En effet, la hausse des taux d’intérêts hypothécaires et l’affaiblissement de la croissance économique ralentiront la croissance des prix. La hausse des taux d’intérêt réduit la capacité d’emprunt des ménages, ce qui exercera une pression à la baisse sur les prix de l’immobilier. Elle réduira également la demande de biens immobiliers. En revanche, nous prévoyons une bonne tenue du revenu réel disponible grâce à une forte croissance de l’emploi et à l’indexation automatique des salaires soutenant la croissance des prix.»
Mais le véritable enseignement en matière d’évolution des prix, c’est la segmentation toujours plus grande de ces hausses. A l’avenir, seuls les biens rénovés et correctement localisés connaîtront encore des hausses de prix. Pour les autres, des baisses de valeurs sont attendues.
3 Faut-il acheter maintenant ou attendre que la situation se calme ?
Les hausses de prix déraisonnées observées pendant le covid et après sont derrières nous. La réalité économique a repris le dessus vu le contexte ambiant. Reste que si les hausses s’atténuent, les prix ne diminueront pas. Et les taux ne reviendront pas avant longtemps au niveau observé en 2021. Le marché est aujourd’hui bien plus sain. Les biens mis en vente avaient ces derniers temps une durée de vie de deux semaines. Il faut désormais, en moyenne, patienter six à huit semaines pour vendre son bien. Les gens ne se jettent plus comme avant sur n’importe quelle maison ou appartement. Avec la hausse des prix de l’énergie, le coût des matières premières et l’explosion des coûts des travaux de rénovation, les acquéreurs y réfléchissent dorénavant à deux fois avant de se lancer dans un projet. » Et Eric Verlinden, co-CEO du fond d’investissement immobilier Goddart Loyd, d’ajouter: «Aujourd’hui, les prix retrouvent leur valeur réelle. Cela ne signifie pas qu’ils sont en baisse. Juste qu’ils retrouvent des standards qui sont davantage en adéquation avec la réalité».
4 Jusqu’où vont grimper les taux hypothécaires ?

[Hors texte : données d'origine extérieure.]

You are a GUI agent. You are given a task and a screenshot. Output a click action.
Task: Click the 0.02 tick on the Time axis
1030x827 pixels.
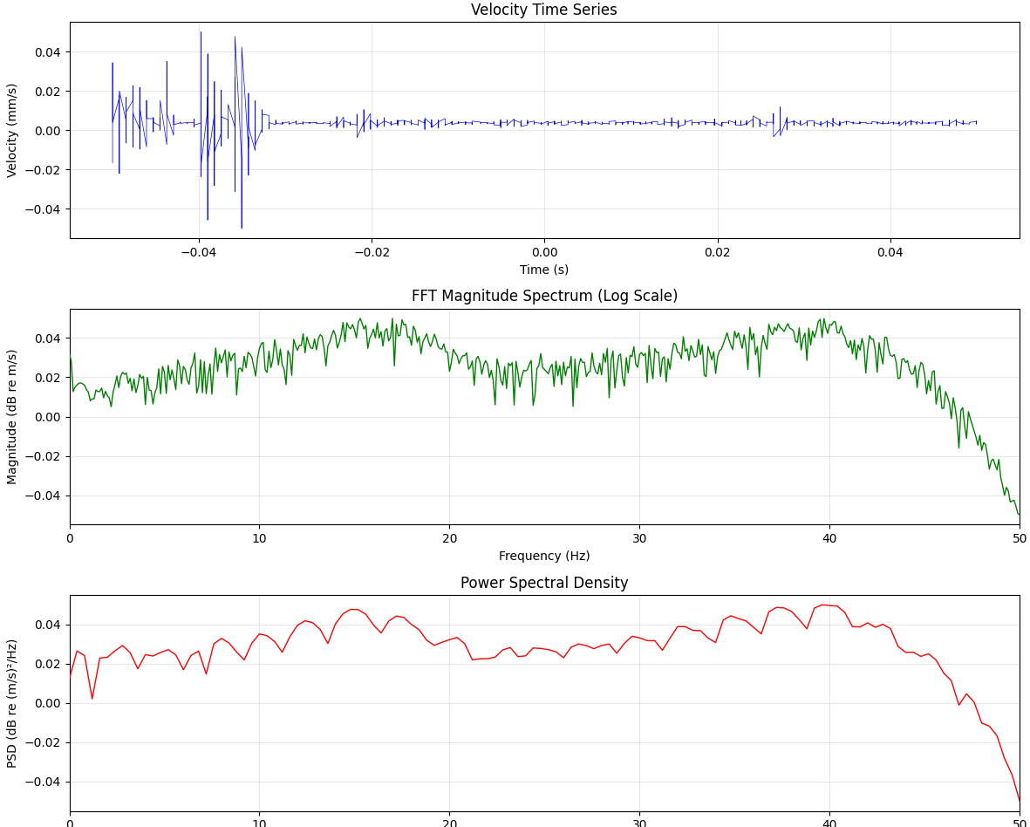717,251
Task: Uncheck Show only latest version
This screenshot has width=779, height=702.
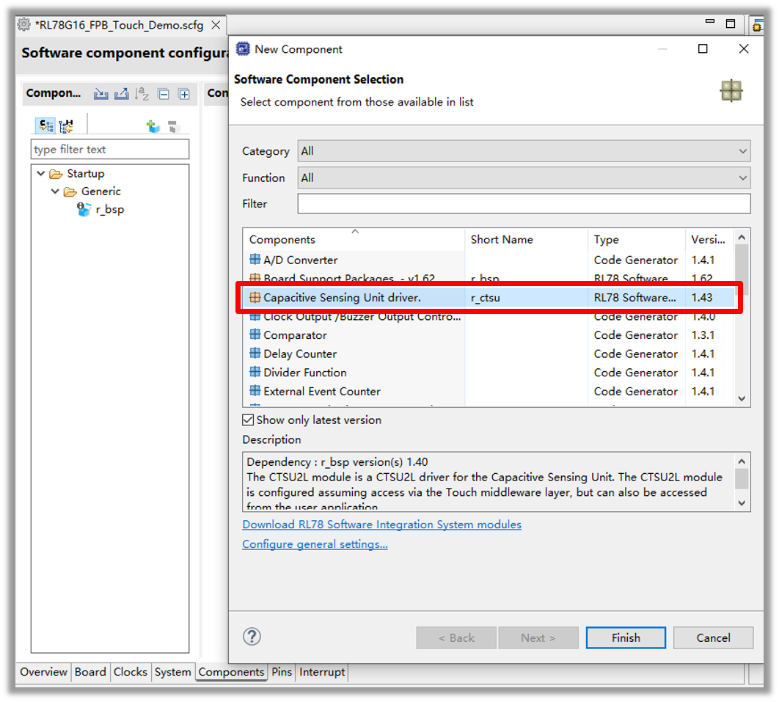Action: coord(248,420)
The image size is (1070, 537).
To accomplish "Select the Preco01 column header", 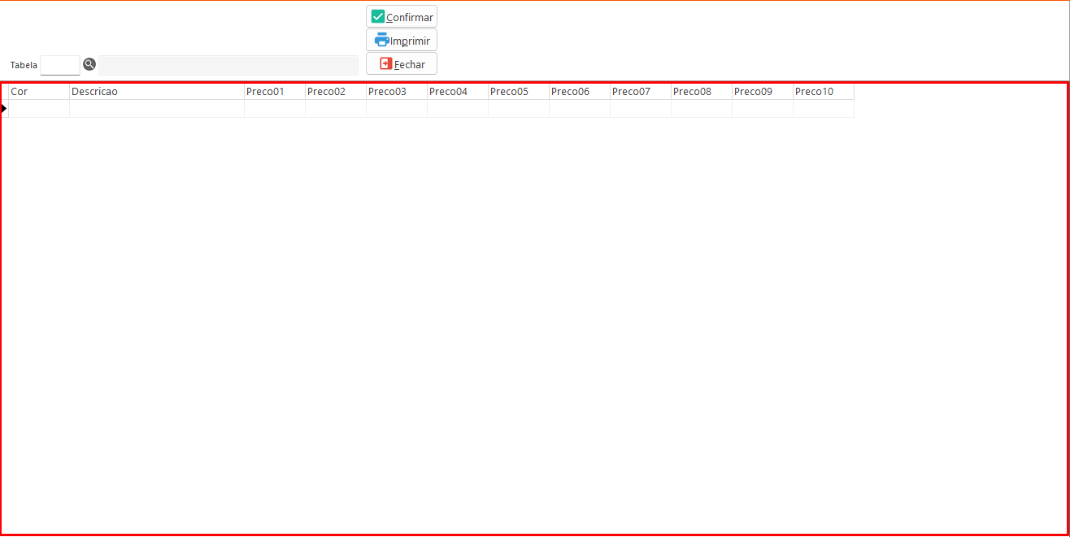I will coord(274,92).
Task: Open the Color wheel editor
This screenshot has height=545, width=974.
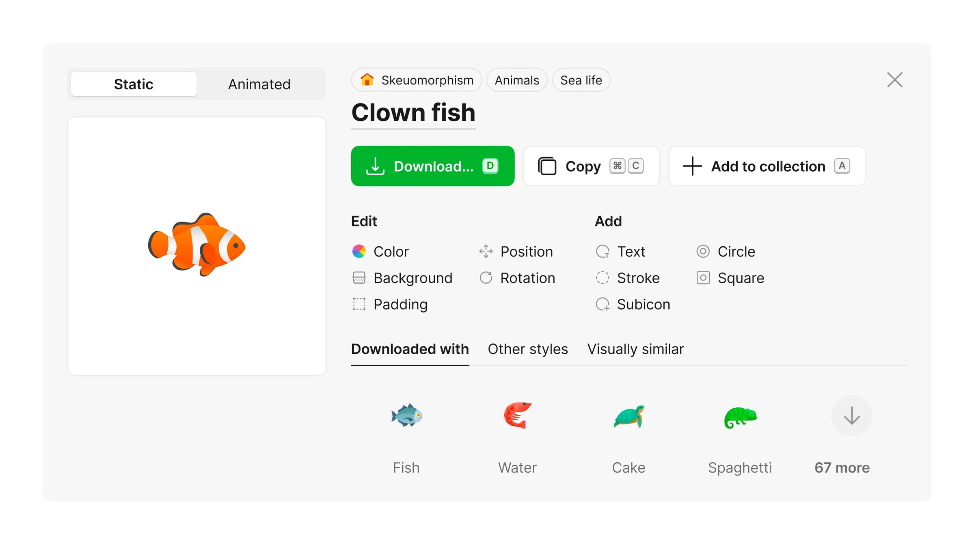Action: tap(359, 252)
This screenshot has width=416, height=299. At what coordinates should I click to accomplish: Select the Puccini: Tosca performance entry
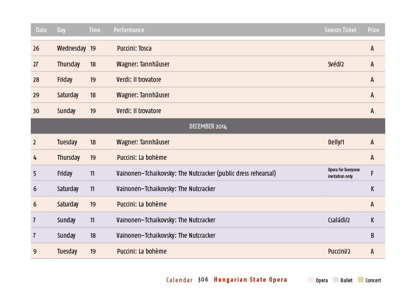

Les premiers signes d’un essoufflement apparaissent en fait déjà. Selon le baromètre des taux d’intérêts d’Immotheker Finotheker, les taux hypothécaires sont passés de 1,4 % début février à 3,2% à la fin septembre pour un prêt sur 20 ans. «Nous pensons que les taux hypothécaires ont probablement déjà atteint leur sommet, estime Wouter Thierie, économiste chez ING.
En effet, les taux hypothécaires résidentiels sont fortement corrélés aux taux belges à long terme. Or, les taux à long terme ont fortement augmenté au cours du premier semestre de l’année. Mais le sommet semble déjà dépassé, car les taux à long terme sur la dette belge ont commencé à redescendre. Ainsi, le 19 août, le taux à 10 ans sur la dette belge s’établissait à 1,8 %, bien en deçà du sommet de 2,4 % atteint à la mi-juin, mais toujours supérieur au niveau du début de l’année (0,2 %). Par conséquent, nous pensons que les taux hypothécaires vont se stabiliser à court terme, mais rester durablement supérieurs aux niveaux observés ces dernières années.» Précisons que, en théorie, une hausse des taux entraîne une diminution de la demande de logements, ce qui aura pour conséquence de freiner la croissance des prix.